ESCRS - PO049 - Long-Term Consequences Of Childhood Ocular Trauma: A Clinical Approach

Long-Term Consequences Of Childhood Ocular Trauma: A Clinical Approach

Published 2024 - 42nd Congress of the ESCRS

Reference: PO049 | Type: Case Report | DOI: 10.82333/b44e-2z83

Authors: Marta Correia* 1 , Maria Filipa Madeira 1 , João Romana 1 , Miguel Leitão 1 , Mariana Portela 1

1Ophthalmology,Unidade Local de Saúde de Lisboa Ocidental,Lisbon,Portugal

Purpose

Corectopia refers to an eccentric deviation of the pupil from the visual axis. While most cases involve minor congenital deviations without clinical significance, traumatic injuries are a common secondary cause, frequently overlooked in the developed world. These injuries often manifest with anterior or posterior synechiae, areas of iris atrophy, corneal scarring, or lens subluxation, all of which can significantly impair visual acuity. This case report aims to present a clinical approach to managing a patient with a history of childhood ocular trauma and its subsequent impact on ophthalmological treatment many years later. 

Setting

Ophthalmology Department, Hospital de Egas Moniz – Unidade Local de Saúde de Lisboa Ocidental, Lisbon, Portugal

Report of case

The authors present a case of an 84-year-old male with a history of left eye (LE) trauma from a stone incident 79 years prior. The patient reported no previous surgical intervention or ophthalmological management related to this injury. 

On examination, his best corrected visual acuity (BCVA) in the LE was 0.2. Slit-lamp examination revealed a deep corneal scar in the inferior temporal quadrant associated with a large anterior synechiae of the iris, resulting in significant corectopia. This was consistent with a past transfixed corneal wound. No evidence of iridodonesis, phacodonesis or lens subluxation was observed.

The low BCVA in the LE was attributed to several factors, including amblyopia, irregular astigmatism, corectopia, and senile cataract. 

As no improvement in BCVA was observed after slight mydriasis, the patient underwent LE phacoemulsification without pupil management.  Postoperative LE BCVA slightly improved to 0.3. However, due to the significant obstruction of the visual axis, an Nd:YAG laser iridotomy was attempted. A small laser sphincterotomy along the nasal border of the pupil was performed, with only a localized, self-limited hemorrhage. In the subsequent visit, the BCVA in the LE improved to 0.5 with no associated glare or complaints of high-order aberrations.
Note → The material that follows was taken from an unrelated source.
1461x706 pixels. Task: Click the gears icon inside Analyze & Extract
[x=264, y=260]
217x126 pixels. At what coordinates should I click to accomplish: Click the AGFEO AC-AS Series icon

Conclusion/Take home message

Antique ocular trauma and its sequelae present significant challenges later in life, particularly when the patient requires surgery for other ocular conditions, such as cataracts. Careful preoperative planning is essential, considering potential complications and intraoperative difficulties associated with distorted eye anatomy. Challenges persist after surgery, and sometimes unconventional approaches, as demonstrated in this case, become necessary to achieve good visual acuity.